Le organizzazioni consapevoli e affidabili sembrano impegnate a lavorare sul piano della cultura e dei funzionamenti organizzativi affinché i gruppi e le strutture:

  • Sviluppino attenzione rispetto al rischio di errori o fallimenti [non dormire sugli allori],
  • Evitino interpretazioni semplificati [meglio promuovere varietà di punti di vista], evitando di sottostimare incidenti e risultati avversi.
  • Mantengano l’attenzione sulle attività e sulle esperienze che conducono [cosa stiamo facendo?],
  • Si impegnino per sviluppare capacità di funzionamento anche in condizioni avverse e capacità di recupero [avere piano b], mantenendosi preparati per situazioni di emergenza, non facendo mancare risorse e piani di azione da attivare in situazioni di crisi,
  • Riconoscano il valore delle competenze e non si affidino ciecamente alle gerarchie, sia mantenendo fluide le comunicazioni con l’esterno, sia evitando risposte meccaniche e reattive.

Nelle indicazioni che provengono dagli studi sulla mindfulness e sulle organizzazioni affidabili trovo diverse consonanze (seppure espresse con linguaggi differenti) con le indicazioni provenienti dalla prospettiva psicosociologica citata nel primo post.

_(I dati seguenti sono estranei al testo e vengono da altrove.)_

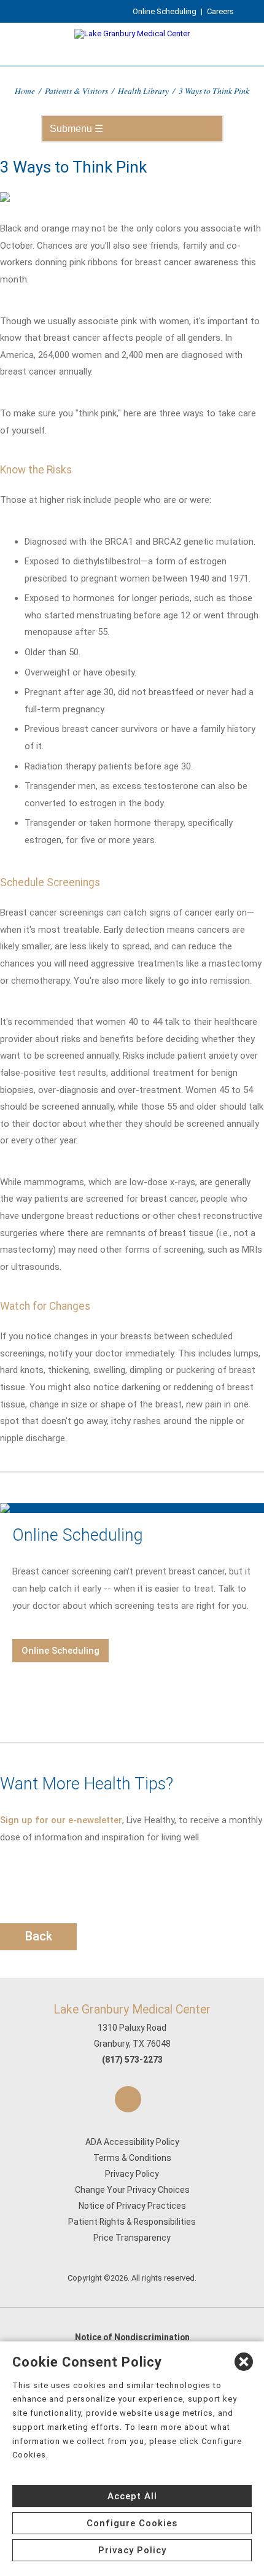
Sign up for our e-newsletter (61, 1820)
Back (38, 1936)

Forse non tutto è perduto.

3 comments on “Crisi 2/2 (scheda di sintesi-commento) #psicosociologia

  1. luca
    13 May 2013

    Pensavo di mettere il vostro logo sul nostro sito con il vostro link per dar modo ai nostri visitatori di conoscere il vostro blog. Cosa ne pensi?

    • Mainograz
      13 May 2013

      Ciao Luca,
      ti posso scrivere una email?
      Mandami per favore il tuo indirizzo email.

      Grazie,
      Graziano Maino:-)
      mainograz@mac.com

  2. laurapapetti
    2 May 2013

    Grazie per questi post…davvero intensi, molteplici spunti.